Габринский вздохнул.
– Это сравнение было бы уместно, если б вы наблюдали меня, так сказать, «издали». Я постоянно поблизости. Участвую в совещаниях, общаюсь с окружающими. Если обезьяна неразумна, то бессмысленность ее действий становится видна вблизи. До сих пор никому не показалось, что я говорю неразумные вещи или просто имитирую разумность, и вообще, дурака не звали бы на королевские советы. Вы даже не в состоянии точно определить, кто я, без теста.
– А слова еще ничего не доказывают, – усмехнулся я, – потому что говорить могут и попугай, и сгукг. Я признаю, что ваш уровень мимикрии потрясающ, но, тем не менее, это всего лишь мимикрия.
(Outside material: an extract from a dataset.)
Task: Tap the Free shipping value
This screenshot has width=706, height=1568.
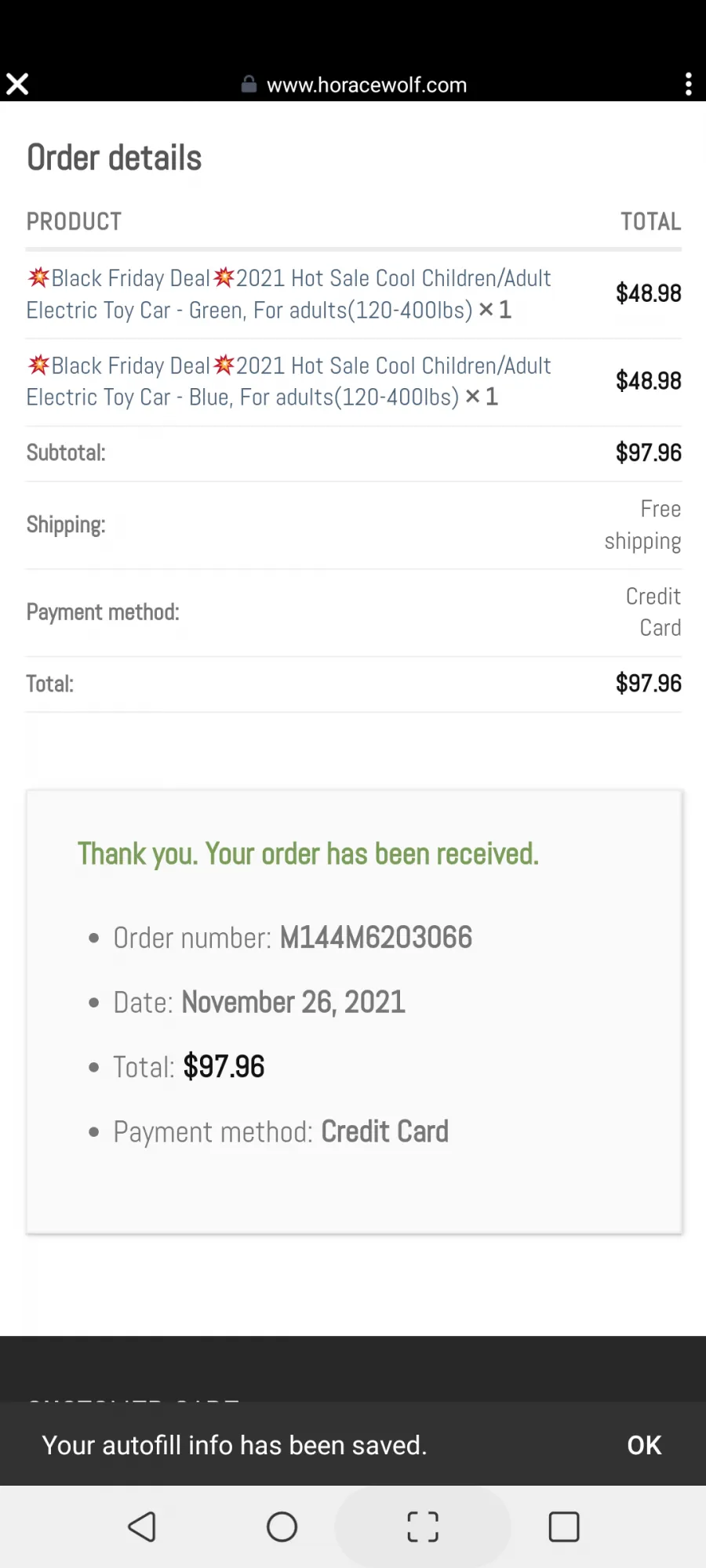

Вы умеете пользоваться доставшимся вам мозгом, воспринимать и обрабатывать информацию, ведете себя почти как человек – но не потому, что вы разумны, а потому что вам достался мозг, приспособленный для человеческого поведения.
– Если так, то какая разница, кто я? Если что-то ходит как утка, выглядит как утка, крякает, как утка – то это утка, не правда ли?
Я покачал головой.
– Если что-то кажется уткой, но затем внезапно выпускает сочащееся ядом жало – то это ни хрена не утка. Вы – не люди, и даже не разумны. Вот у вас есть мозг, в котором заложена мстительность – и вы испытали это чувство на себе. Но почему вы не сообразили, что мстительность заложена во всех людях? Потому что у вас нет абстрактного мышления. Вы говорите, что войну начали мы – но в вашу голову не укладывается то, что само ваше появление здесь сопряжено с убийством. Разумный человек способен осмыслить то, что случалось до его рождения – а вы не можете. Вы говорите, что хотите мира – и начинаете бойню. Тысячи убитых – великолепный фундамент для крепкого долгого мира! Это был сарказм, если что, потому что бойня ради мирных переговоров – это как пить за трезвость. Да, вы прочитали книги по истории и сделали вывод, что вам нужна территория, чтобы выступить равной стороной в переговорах – вроде бы, ваш теперешний мозг правильно обработал информацию. Только при этом отсутствие абстрактного мышления и разума не позволило вам осознать две важные вещи. Первая – владеть территорией надо законно, попытка отнять чужую землю есть акт агрессии и начало войны. Вторая – его величество Ян Шестой – человек, и ему тоже свойственна мстительность. Вместо мирных переговоров вам предстоит держать ответ за смерти кучи сиберийских граждан… Но не тебе лично, мразь приблудная: что-то мне подсказывает, что жить ты будешь только до теста. Ваше величество, я могу забирать так называемого барона на проверку?